People are racing to think of new ways to use the skills they have learned at work or their assets to get a better return on their investments.
But in the United States, income is not spread out evenly. Because of this, not all seniors have a lot of money saved, let alone an emergency fund. As of 2023, the US Census Bureau said that at least 36.8 million people were living in poverty.
This number was not very different from the one in 2022. And so the Supplemental Poverty Measure went up by 0.5% to 12.9%.
This is made up of cash income and government benefits like the Supplemental Nutrition Assistance Program (SNAP), which is sometimes called “food stamps.” In other words, more people needed help from the government over time.
You do have other choices, though, as a senior, and we are here to tell you that the Social Security Administration (SSA) is always changing, as it does every year. You should be aware of all these changes so that you can save as much money as possible.

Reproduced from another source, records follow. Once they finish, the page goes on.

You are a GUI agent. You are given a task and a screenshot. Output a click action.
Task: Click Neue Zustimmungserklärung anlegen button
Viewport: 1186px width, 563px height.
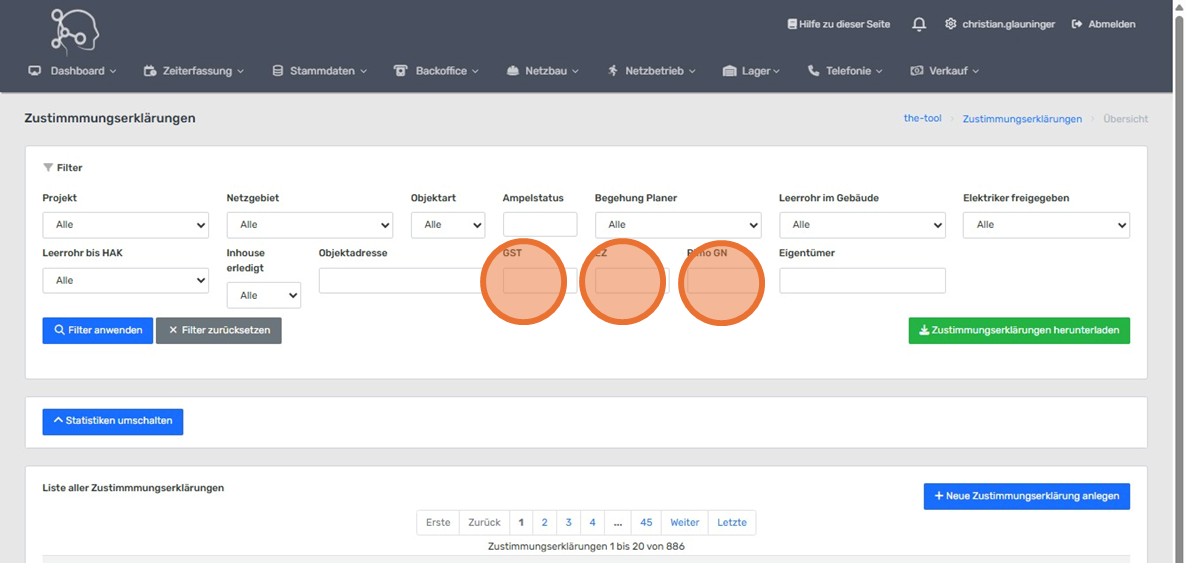(x=1026, y=496)
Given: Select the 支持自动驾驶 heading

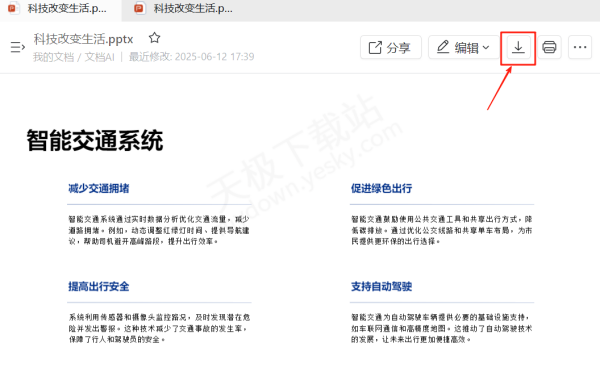Looking at the screenshot, I should point(382,287).
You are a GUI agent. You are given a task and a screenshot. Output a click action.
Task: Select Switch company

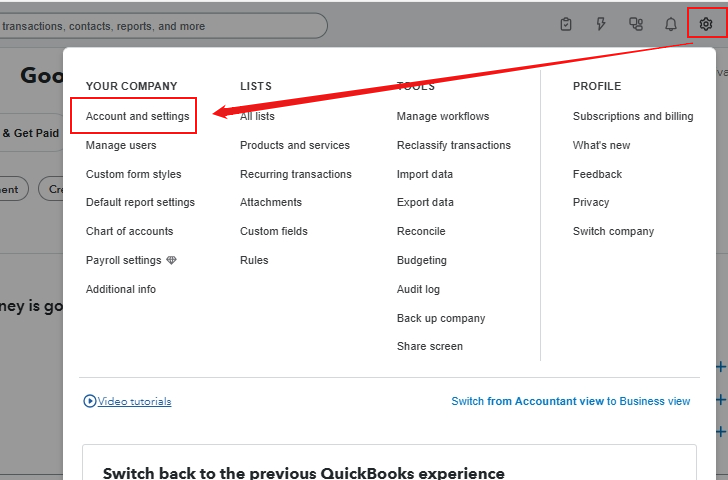coord(613,231)
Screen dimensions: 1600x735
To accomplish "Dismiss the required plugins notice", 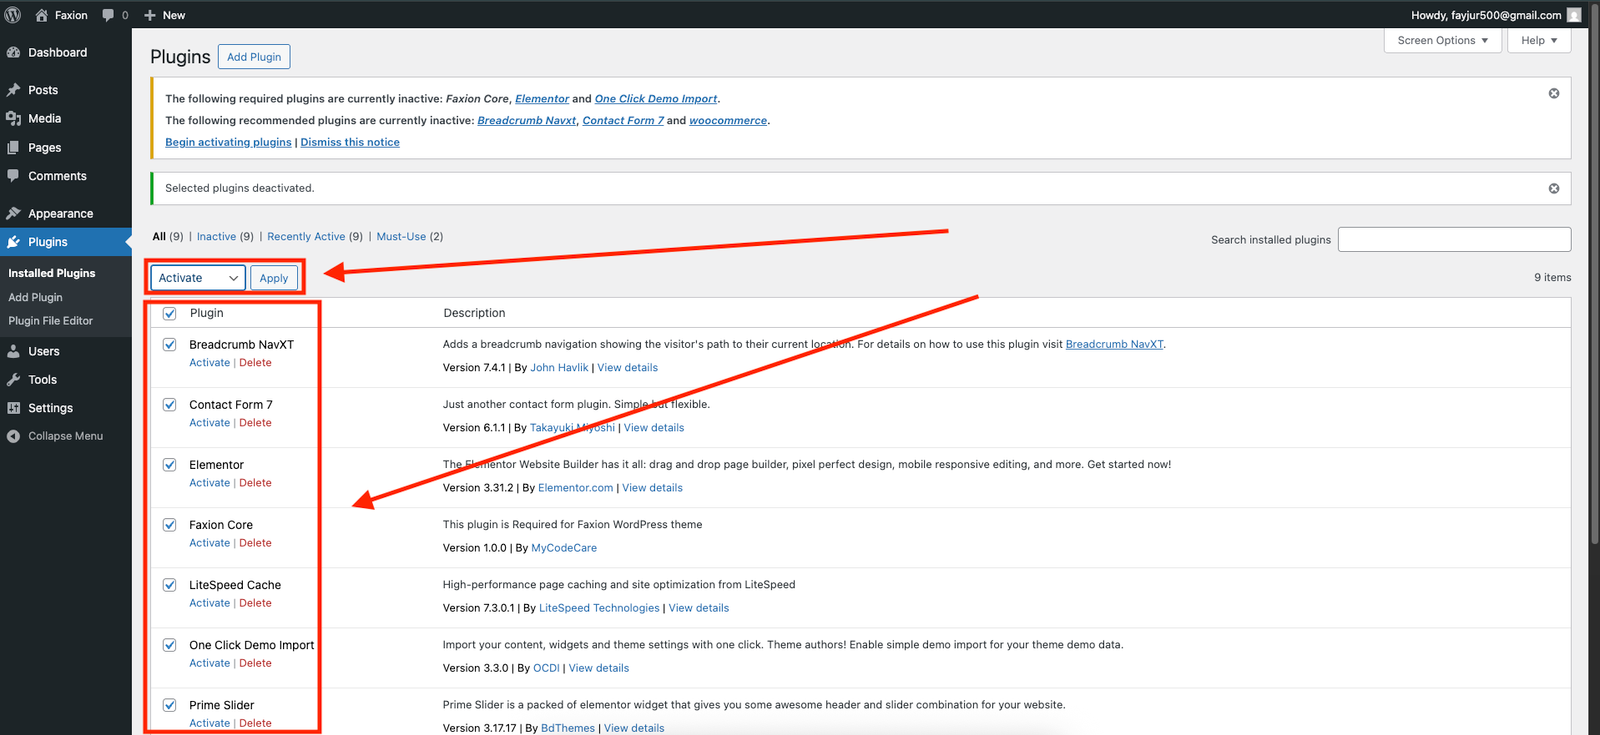I will coord(1553,93).
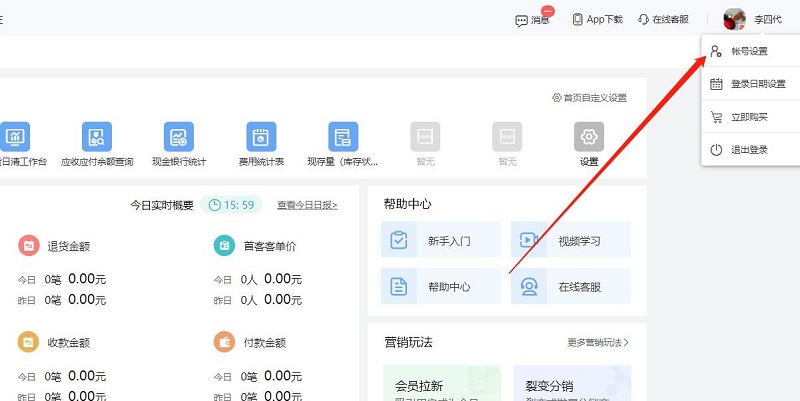Open the 现金银行统计 shortcut icon
This screenshot has height=401, width=800.
pos(179,137)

Which changes are approaching for retirees?
First, there is a change that has been talked about all through the fourth quarter of the year and will happen on December 31st. Cost of living adjustments, or COLAs, are meant to change your monthly Social Security check so that all seniors get more money every time.
But there is one very important caveat. In the sense that you will have more “real” money, it does not mean that you are getting rich. Instead, it keeps you from getting poorer over time (keeping your wealth is the same thing as not losing your money).
COLA acts as a wall to keep inflation from happening. During the course of the year, the business goes through many changes.
These are affected by things like the amount of goods being made, changes in politics, international trade deals, global conflicts, and even the weather.

Prices usually go up over time because of this, which forces wages to rise to keep up with the cost of goods and services. People who are retired would always be hurt because their main source of income, Social Security payments, did not go up.
As a result, the senior’s ability to buy things was constantly decreasing. Before 1975, price changes were dealt with by different kinds of congressional acts. COLA set up a regular way to do things.
That is why the COLA for 2025 is good for all seniors, even though it is not a big help. Your pay will go up by 2.5%, which might not seem like much, but now that you know more about it, it means that inflation is not as bad as it was in the past.
Because of the COLA raise, there is a second change that will help retirees. As you know, COLA not only raises the amount of money that Social Security gives out, but it also raises other values that are important to the program’s daily operations.
The Earnings-Test Limit (ETL) is one of these. It is the most money you can make before the Social Security Administration will punish you if you quit before your FRA. If you earn more than that, the SSA will take away $1 in benefits for every $2 you earn.
Do not worry, they will pay you back after your FRA. For 2025, $23,400 for people who reach the Normal Retirement Age (NRA) after that year and $62,160 for people who reach that age this year.